Frontend piping database
OK, this is really extreme. In some areas, the transactions were so frequent, that we had a FIFO database. We introduced a fourth tier database. For optimal transaction response, we had to keep a database size below 1GB. A transaction-piping process existed to empty old transactions into the fourth tier databases. I found that it was easier (and better response) to create a pool of new databases, so that every time its size reaches 1GB, it is moved out and immediately replaced with a new database from the pool - leaving the machines performing the hourly compilation to join up the databases. So that left us with depending on an existing metadata database to house the commonality-key dispatcher table with some meta-data tables.
In retrospect, one might think the commonality-key dispatcher table and metadata tables could have been housed in the middle tier bridging database, but because the database management processes were automated and cookie-cut, it was cleaner to create a new process than to modify the process managing the mid-tier bridging database. Those management routines were used across the world, so you cannot willy-nilly change them without causing havoc to the financial performance of the company or offending the respective data layer architects maintaining them.

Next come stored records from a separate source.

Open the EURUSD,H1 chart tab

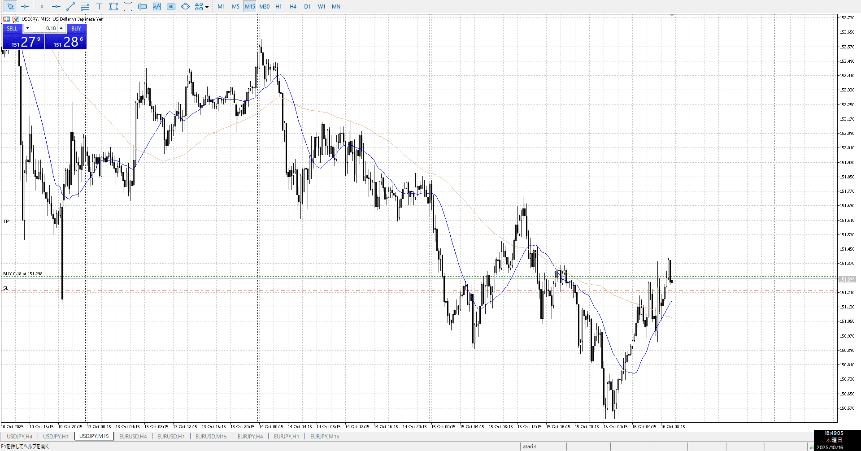171,436
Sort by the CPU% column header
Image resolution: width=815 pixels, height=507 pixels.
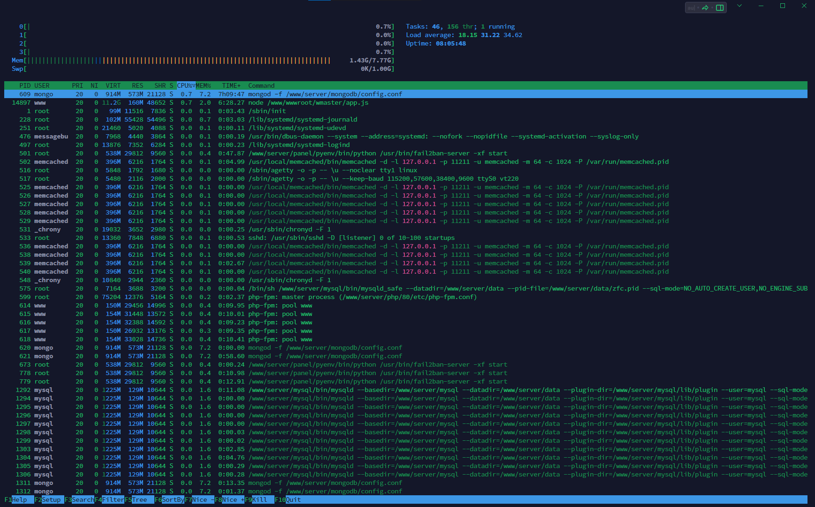click(x=186, y=85)
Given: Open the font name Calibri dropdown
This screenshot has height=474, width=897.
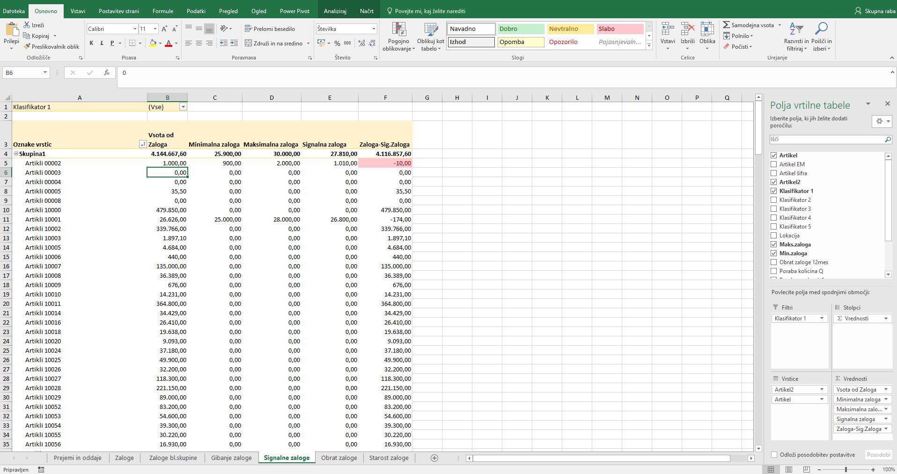Looking at the screenshot, I should tap(135, 29).
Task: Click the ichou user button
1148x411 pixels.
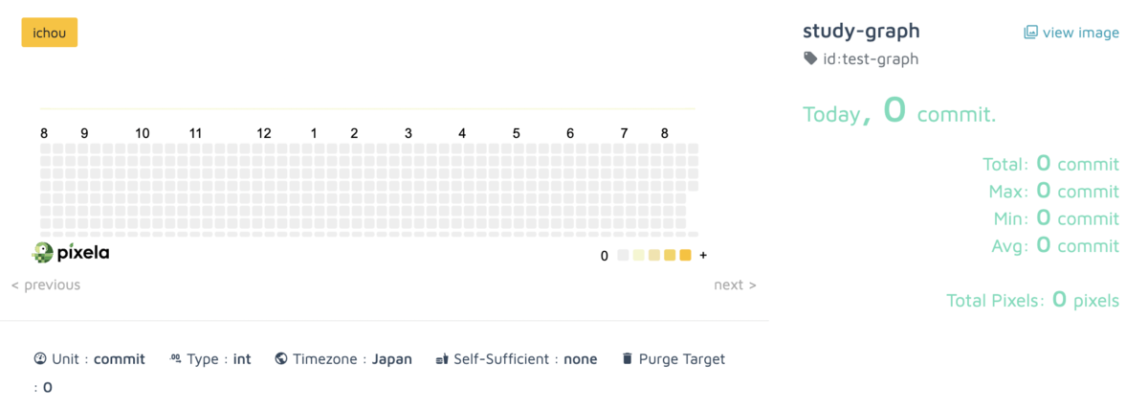Action: [x=50, y=32]
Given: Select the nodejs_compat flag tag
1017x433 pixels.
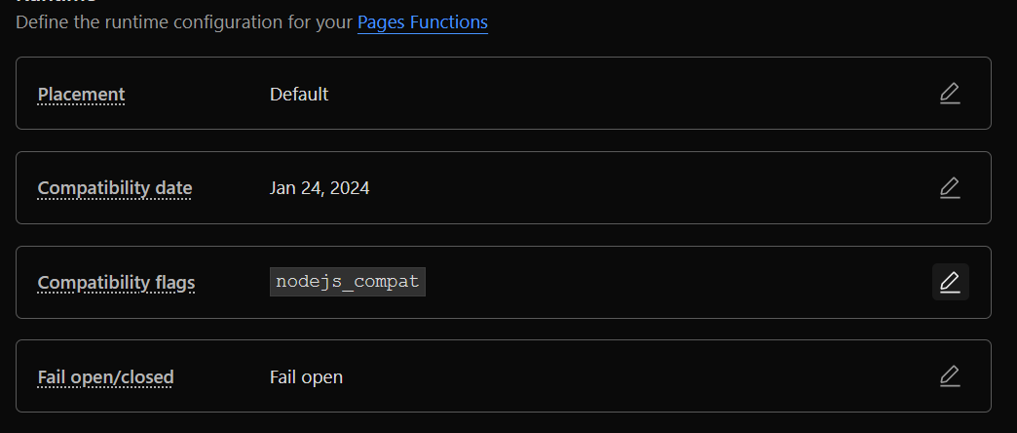Looking at the screenshot, I should 348,282.
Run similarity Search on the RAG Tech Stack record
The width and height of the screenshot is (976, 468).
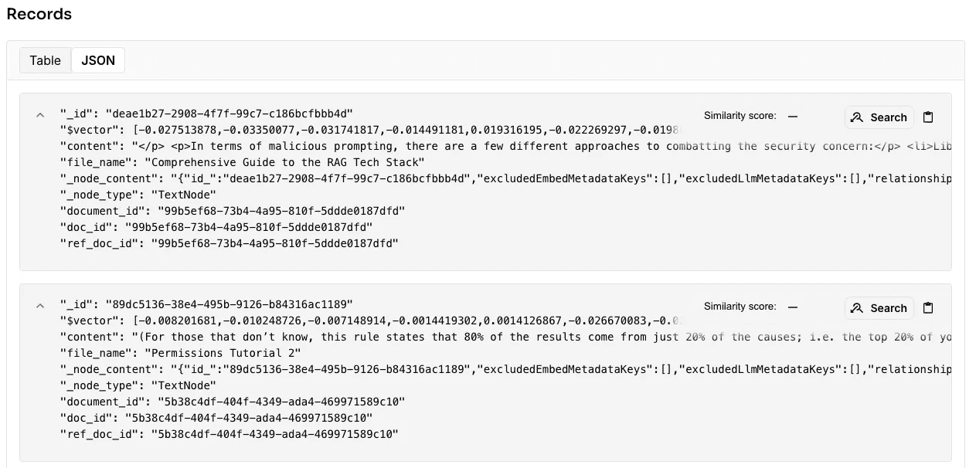coord(879,117)
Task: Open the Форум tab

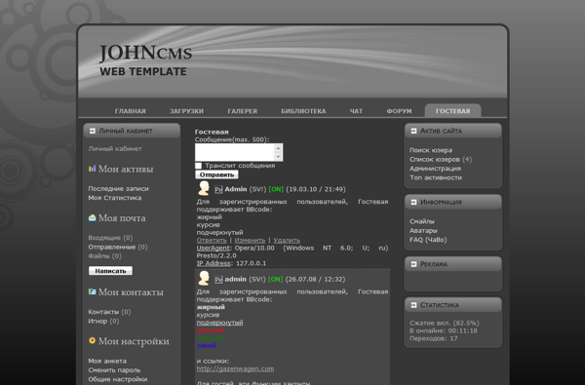Action: point(399,111)
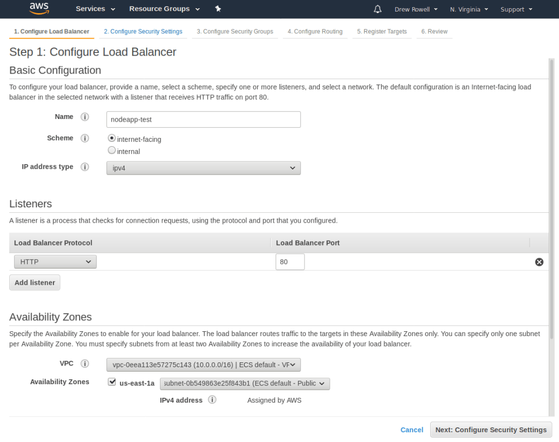Screen dimensions: 559x442
Task: Click info icon next to Scheme
Action: (85, 139)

It took a lot of organisational skills for the managers to pull all these together. So transactional data design is not just simply a technical skill but process planning skills involving a whole lot of people head-butting each other until you get it right.
What you ask for is totally standard - OLAP and OLTP do not mix in heavy load scenarios.
You use SQL Server. Look into SSAS (SQL Server Analytical Processing) for something to build cubes (different approach than SQL) that you can then report against.
If you do not wnat that, then mirriroring is the next best solution - you can put a mirror online in read only mode for reporting, and it gives you, also, a backup to activate if the main server fails ;) Always good.
CLustering is a non-issue - it will allow you to move the database to another node, but it does not solve the performance issue at all. Log file shipping, replication - good, though I would go with mirroring, read only copy for reporting, loading the data into SSAS.
We have a read/write Cluster which replicates (using transactional replication) to "read only" servers (not physically read only , the web app just performs reads on them). We do the same for reporting and this scales pretty good.
We have multiple sites, 32+ servers and a couple of reporting servers in this configuration with very high volume of inserts, updates and reads.
We primarily use reporting services for internal reporting. Reporting doesnt effect our core business , which I guess is your main concern.